Steve Roach – The Delicate Forever (2014)

Que dire de Steve Roach ? Qu’il est une source d’inspiration majeure pour toute une génération de créateurs d’ambient ? Que son œuvre prouve qu’aucune mélodie ni aucun rythme ne sont nécessaires pour exprimer quoi que ce soit en musique ? Ou encore qu’il a créé une telle profusion de musique et de sonorités novatrices que ses albums traverseront les âges, tant son influence est aujourd’hui incontournable ? On pourrait peut-être comparer Kandinsky ou Vasarely à ce qui caractérise l’influence de Steve sur notre monde : une abstraction omniprésente. Elle est absolument réelle, même si nous n’en avons pas conscience.
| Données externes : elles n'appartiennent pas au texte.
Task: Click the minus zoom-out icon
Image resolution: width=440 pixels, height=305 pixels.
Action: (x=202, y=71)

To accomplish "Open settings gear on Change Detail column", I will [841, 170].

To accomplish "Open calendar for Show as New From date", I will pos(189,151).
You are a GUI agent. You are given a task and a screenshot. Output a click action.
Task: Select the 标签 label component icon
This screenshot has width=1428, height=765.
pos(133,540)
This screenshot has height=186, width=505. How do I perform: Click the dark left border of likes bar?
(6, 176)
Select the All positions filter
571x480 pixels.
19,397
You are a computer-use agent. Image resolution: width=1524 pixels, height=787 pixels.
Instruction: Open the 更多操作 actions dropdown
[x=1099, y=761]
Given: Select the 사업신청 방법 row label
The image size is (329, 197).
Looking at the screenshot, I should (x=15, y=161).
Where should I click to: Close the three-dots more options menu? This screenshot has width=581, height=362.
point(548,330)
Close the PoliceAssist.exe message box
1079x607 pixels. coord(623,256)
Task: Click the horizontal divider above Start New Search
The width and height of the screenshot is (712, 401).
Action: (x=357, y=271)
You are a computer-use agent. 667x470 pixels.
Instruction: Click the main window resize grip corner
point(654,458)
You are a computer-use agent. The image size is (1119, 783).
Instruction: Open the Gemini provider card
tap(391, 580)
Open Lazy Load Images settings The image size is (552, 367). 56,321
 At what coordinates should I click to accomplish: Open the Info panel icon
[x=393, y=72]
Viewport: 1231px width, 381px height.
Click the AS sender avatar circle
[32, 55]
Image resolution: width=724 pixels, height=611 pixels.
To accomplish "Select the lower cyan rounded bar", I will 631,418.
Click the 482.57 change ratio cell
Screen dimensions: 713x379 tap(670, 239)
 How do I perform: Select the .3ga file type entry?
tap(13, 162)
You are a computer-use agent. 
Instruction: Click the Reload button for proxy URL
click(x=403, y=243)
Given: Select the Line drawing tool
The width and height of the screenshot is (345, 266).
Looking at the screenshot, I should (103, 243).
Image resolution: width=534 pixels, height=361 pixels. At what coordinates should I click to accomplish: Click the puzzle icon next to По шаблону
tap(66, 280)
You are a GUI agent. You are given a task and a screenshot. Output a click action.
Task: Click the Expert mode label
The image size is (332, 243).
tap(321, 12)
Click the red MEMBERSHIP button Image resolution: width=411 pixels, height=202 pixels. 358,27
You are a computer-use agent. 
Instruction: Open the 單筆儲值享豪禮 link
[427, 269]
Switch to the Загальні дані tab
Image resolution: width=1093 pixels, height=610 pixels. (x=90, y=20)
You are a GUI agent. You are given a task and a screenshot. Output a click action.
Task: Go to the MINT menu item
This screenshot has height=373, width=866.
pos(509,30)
Musique totalement éthérée et abstraite, « The Delicate Forever » se cantonne à l’atonalité. L’enchevêtrement des cycles sonores plonge l’auditeur dans des espaces oniriques, imaginaires et suggestifs. La répétition, telle une respiration, traverse des grottes et des abris regorgeant de détails intérieurs. Les cinq pièces s’enchaînent comme des prismes plongeant vers une intemporalité profonde. Des lieux secrets « où sommeillent les mystères », habités de volutes harmonieuses chargées d’une signification cachée et hypnotique, traces d’une présence et d’une plénitude que seule une sensation perçoit, émanation d’une sérénité qui fascine et, profondément, apaise. Une sorte d’essence de la musique ambient dans son évolution la plus actuelle, qui unit musique et architecture dans une puissante création d’espaces imaginaires, sans rythme ni mélodie véritables.

The Delicate Forever est un album de 2014 peut-être un peu noyé sous la production abondante d’un musicien prolifique, peut-être parce que l’utilisation intensive de séquenceurs sur des albums tels que « Skeleton Keys » est beaucoup plus facile à découvrir.